Project (CS 1671)
Assigned: March 31, 2020
Due: April 3, 2020 (Two Questions/Hypotheses Before Midnight)
Due: April 16, 2020 (Before Midnight)
This project will extend the work done in Homework 3, by asking you to
1) pose two research questions (first due date) and 2) set up experiments
to address these questions (second due date). You will use the same
text classification task from Homework 3, the same
corpus of comments annotated for
constructiveness, and any of the work that you have already done for
Homework 3 if desired.
Task
Pose two questions about choices that might impact performance on this classification
task; conduct an experiment to answer each question; discuss the outcomes of the experiments and draw conclusions.
- This project is intended to be more open-ended and exploratory
than Homework 3. You should not pose the exact same
question as someone else, or ask the same type of question
twice.
- E.g.,
since "what is the impact of lowercasing?" and "what is the impact of
stemming?" both investigate text normalization choices, they would be
considered the same type of question. Another example is given below.
- You may frame your questions to explore any issue
discussed in class where multiple plausible options exist
for solving a problem (e.g., text normalization, cross-validation,
training data augmentation,
vector representations, discriminative/generative ML,
parts-of-speech, syntax, language models, named entity recognition...).
- You may also consult the research literature (e.g., papers such
as the one related to the project that was discussed in class) to help pose your questions.
- When you conduct your experiments make sure you compare with baselines so that you know your if your experiment succeeded or not.
What to Submit
Due Date 1: April 3rd
- In Courseweb submit a document describing your two questions that you want to answer.
- Make sure that your two questions are not really similar or exactly the same.
- In your submission also include any links for resources you plan to use, if possible.
- The main goal for this submission is to make sure that you have a
plan and that your questions are both sufficiently complex/interesting
and different enough from each other.
- Another example of questions that are too similar are
"Does using word2vec vectors improve classification
performance?" and "Does using GloVe vectors improve
classification performance?" as both investigate dense vectors.
- Asking one of those questions is fine, but asking both
would not be acceptable. If
you submit questions that are too similar, we will ask you
to keep changing one of the questions until we confirm that they are
different enough.
Due Date 2: April 16
- Your code and data files
- Please document enough of your program to help Rav grade your work.

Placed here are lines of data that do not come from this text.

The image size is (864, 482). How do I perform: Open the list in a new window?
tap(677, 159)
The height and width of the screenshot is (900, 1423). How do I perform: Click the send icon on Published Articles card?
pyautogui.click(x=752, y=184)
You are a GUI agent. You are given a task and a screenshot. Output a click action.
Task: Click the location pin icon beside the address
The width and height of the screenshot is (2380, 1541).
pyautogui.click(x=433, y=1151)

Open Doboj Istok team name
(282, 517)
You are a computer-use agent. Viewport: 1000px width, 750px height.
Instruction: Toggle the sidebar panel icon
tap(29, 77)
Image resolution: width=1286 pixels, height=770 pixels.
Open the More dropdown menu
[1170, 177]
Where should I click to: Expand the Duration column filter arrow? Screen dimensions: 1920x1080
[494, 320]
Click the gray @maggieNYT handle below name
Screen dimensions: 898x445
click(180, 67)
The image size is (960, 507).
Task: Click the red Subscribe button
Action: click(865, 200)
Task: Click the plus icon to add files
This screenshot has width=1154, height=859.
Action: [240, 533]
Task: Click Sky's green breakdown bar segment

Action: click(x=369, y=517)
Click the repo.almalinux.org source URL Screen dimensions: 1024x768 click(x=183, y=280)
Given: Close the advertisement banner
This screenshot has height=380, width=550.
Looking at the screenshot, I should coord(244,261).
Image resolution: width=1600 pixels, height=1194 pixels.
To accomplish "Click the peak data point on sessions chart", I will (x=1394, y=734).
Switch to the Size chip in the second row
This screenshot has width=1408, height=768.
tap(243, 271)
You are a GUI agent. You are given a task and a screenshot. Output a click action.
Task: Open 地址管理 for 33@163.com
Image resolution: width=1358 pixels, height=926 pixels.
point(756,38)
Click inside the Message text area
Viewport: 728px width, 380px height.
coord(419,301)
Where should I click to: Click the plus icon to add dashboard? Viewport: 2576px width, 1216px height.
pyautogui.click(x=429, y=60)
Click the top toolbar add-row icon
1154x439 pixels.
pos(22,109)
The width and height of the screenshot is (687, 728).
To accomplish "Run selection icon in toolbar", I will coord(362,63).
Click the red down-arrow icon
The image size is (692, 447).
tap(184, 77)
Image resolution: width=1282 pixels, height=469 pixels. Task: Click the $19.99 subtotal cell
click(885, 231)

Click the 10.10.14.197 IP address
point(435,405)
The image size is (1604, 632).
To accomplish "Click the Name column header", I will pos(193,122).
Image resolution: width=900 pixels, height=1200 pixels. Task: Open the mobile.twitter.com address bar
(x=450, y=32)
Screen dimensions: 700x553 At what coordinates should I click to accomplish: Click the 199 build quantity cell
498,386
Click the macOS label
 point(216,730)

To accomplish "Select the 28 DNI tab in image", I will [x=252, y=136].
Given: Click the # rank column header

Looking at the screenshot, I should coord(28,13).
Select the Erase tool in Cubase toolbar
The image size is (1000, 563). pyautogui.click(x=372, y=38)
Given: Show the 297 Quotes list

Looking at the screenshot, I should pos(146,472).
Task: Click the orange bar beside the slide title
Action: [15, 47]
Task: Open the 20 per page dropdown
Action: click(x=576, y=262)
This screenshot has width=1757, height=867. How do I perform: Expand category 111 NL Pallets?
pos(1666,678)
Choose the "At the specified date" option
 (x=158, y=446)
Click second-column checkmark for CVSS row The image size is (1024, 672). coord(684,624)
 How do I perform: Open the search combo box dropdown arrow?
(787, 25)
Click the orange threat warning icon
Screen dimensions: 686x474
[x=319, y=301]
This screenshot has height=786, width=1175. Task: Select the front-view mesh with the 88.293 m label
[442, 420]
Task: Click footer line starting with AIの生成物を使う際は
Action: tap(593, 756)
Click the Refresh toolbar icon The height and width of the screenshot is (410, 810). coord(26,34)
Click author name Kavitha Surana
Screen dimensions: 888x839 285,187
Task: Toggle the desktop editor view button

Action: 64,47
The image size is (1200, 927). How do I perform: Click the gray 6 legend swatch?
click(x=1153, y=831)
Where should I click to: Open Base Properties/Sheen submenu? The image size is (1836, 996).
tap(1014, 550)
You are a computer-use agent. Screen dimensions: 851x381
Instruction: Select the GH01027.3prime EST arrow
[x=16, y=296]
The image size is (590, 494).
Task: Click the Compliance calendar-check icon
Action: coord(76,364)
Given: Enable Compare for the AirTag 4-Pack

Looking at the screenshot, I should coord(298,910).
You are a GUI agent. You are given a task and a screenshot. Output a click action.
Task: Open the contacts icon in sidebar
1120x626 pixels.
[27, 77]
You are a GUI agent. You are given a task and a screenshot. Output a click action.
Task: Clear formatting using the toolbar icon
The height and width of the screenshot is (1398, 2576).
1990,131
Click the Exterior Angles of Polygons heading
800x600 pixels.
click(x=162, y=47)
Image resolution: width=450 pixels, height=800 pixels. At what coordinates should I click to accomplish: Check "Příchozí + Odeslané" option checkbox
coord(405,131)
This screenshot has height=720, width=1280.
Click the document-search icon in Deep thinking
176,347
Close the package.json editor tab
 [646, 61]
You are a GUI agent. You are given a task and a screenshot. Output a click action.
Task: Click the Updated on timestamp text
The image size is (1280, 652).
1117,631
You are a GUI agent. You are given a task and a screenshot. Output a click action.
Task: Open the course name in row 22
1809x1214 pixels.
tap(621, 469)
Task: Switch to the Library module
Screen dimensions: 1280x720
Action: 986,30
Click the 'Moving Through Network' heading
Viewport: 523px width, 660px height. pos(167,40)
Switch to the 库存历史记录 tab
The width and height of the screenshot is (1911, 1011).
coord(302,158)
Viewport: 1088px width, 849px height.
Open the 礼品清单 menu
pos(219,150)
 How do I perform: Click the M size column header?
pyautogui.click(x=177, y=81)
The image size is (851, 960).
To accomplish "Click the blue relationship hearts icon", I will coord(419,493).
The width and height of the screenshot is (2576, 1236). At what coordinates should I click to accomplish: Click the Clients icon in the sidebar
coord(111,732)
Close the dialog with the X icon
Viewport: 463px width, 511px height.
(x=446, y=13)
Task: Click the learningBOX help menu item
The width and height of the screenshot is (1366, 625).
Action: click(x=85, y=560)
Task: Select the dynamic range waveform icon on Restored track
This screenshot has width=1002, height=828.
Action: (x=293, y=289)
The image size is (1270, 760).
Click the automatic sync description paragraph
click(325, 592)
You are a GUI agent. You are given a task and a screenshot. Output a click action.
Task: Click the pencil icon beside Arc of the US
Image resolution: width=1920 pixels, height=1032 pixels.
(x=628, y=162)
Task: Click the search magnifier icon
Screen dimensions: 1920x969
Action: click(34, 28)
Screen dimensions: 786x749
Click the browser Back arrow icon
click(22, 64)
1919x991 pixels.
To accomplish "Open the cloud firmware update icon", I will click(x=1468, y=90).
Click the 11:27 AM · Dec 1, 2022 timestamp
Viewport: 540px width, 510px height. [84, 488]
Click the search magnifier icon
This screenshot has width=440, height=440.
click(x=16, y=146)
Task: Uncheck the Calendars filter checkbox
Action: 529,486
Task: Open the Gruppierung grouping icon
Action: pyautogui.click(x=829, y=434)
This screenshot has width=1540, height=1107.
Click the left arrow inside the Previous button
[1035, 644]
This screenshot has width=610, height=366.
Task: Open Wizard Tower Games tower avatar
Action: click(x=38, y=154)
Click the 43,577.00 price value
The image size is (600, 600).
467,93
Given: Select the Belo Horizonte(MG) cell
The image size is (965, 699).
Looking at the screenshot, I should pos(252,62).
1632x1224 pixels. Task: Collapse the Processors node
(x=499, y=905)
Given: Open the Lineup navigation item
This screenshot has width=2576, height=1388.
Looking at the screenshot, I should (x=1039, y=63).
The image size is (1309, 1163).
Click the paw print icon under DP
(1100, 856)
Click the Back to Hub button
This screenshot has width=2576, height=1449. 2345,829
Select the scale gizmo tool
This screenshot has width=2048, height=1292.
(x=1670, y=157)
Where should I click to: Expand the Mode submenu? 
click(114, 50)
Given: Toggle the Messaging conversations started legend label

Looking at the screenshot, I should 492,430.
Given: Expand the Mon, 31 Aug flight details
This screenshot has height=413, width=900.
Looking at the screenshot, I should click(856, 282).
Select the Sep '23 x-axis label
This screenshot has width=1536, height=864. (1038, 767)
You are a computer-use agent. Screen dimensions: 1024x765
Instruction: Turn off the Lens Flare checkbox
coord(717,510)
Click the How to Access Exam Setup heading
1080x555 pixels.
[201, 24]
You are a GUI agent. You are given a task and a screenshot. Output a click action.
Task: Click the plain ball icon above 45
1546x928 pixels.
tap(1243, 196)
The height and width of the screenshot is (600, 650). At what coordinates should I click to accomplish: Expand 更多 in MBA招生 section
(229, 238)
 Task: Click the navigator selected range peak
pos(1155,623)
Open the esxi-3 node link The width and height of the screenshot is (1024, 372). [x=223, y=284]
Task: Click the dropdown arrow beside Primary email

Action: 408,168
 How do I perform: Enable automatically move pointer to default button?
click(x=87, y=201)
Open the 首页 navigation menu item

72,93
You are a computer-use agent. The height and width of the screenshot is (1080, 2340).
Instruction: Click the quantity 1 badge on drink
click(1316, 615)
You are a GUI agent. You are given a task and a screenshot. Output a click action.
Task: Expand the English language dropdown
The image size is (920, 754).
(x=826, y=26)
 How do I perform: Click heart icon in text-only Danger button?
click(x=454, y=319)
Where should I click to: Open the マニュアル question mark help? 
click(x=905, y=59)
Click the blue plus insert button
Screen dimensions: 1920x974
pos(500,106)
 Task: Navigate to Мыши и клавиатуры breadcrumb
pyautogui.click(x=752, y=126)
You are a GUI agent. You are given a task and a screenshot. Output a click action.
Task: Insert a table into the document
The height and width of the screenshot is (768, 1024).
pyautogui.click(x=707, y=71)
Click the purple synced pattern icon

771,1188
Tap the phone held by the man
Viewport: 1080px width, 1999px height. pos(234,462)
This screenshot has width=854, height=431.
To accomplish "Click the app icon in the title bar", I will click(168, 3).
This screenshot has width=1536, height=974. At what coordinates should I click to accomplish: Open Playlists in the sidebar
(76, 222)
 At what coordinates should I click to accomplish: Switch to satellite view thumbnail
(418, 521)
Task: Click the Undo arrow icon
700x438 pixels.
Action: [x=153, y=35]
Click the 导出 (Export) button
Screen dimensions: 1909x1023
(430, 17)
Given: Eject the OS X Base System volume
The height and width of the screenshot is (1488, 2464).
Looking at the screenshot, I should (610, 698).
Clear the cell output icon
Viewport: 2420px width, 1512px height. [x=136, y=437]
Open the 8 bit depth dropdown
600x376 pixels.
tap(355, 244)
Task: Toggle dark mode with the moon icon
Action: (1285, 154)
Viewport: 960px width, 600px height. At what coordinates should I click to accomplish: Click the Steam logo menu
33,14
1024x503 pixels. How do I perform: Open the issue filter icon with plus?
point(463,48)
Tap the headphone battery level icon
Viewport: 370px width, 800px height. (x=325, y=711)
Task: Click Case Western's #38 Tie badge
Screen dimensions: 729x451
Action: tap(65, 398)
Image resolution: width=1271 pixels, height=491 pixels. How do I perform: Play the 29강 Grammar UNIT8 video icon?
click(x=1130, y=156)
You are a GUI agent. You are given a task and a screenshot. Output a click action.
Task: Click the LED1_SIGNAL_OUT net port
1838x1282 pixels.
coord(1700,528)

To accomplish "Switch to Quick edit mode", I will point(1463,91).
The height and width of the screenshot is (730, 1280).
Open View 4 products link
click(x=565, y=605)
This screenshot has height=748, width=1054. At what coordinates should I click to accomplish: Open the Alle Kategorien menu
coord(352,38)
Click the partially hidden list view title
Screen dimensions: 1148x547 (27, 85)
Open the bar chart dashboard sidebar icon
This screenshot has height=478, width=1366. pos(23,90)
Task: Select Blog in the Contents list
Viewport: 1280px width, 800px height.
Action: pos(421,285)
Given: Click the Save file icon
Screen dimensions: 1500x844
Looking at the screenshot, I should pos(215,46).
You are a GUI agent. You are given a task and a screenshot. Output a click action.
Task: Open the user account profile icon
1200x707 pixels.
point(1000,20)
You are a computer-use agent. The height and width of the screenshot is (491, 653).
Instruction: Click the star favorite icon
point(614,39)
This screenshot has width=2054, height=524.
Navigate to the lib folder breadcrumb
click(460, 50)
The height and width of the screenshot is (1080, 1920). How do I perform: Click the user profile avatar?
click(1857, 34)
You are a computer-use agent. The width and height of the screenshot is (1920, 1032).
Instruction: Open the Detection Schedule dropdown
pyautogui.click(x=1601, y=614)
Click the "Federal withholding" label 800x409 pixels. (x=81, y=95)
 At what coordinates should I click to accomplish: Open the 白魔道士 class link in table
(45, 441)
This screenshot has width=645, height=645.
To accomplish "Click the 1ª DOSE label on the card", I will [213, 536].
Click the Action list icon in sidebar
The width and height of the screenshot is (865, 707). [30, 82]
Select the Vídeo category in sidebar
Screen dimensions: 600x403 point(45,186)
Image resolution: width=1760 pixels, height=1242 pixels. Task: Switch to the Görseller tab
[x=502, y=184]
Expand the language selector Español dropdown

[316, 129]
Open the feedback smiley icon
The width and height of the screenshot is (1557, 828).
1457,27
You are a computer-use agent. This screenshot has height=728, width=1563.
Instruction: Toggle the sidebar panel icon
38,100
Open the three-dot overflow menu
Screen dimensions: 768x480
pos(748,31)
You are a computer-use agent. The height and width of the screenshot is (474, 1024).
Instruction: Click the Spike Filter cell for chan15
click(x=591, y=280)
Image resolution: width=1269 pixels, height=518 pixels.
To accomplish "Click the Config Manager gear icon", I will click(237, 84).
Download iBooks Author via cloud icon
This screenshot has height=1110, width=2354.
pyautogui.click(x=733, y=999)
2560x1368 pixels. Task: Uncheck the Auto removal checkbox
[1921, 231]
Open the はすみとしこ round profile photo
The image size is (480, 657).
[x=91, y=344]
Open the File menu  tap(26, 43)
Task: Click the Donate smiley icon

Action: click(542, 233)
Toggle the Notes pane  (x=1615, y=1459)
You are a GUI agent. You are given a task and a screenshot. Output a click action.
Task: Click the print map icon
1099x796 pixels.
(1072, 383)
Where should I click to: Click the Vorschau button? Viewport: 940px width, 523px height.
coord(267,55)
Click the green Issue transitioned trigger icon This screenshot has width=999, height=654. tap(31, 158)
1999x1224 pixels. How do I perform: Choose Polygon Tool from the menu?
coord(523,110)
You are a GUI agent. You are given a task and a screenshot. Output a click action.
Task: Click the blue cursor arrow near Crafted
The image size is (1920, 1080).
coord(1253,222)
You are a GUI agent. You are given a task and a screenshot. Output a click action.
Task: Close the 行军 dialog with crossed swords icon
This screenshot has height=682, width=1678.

- A README file that addresses the following:
- Describe the computing environment you used, especially if you used some off-the-shelf modules. (Do not use unusual packages. If you're not sure, please ask.)
- List any additional resources, references, or web pages you've consulted.
- List any person with whom you've discussed the assignment and describe the nature of your discussions.
- Discuss any unresolved issues or problems.
- A REPORT document that discusses the following:
- The questions posed, how each question was tested, and the results.
- Submit all of the above materials to Courseweb as a zip file.
Grading Guideline
- Document of two questions (5 Points)
- 5 points for submitting the two proposed questions
- Code (60 Points)
- 35 points: Code corresponding to question 1
- 25 points: Code corresponding to question 2
- Report (35 Points)
- 35 points for the program description, analysis, and data supporting that analysis.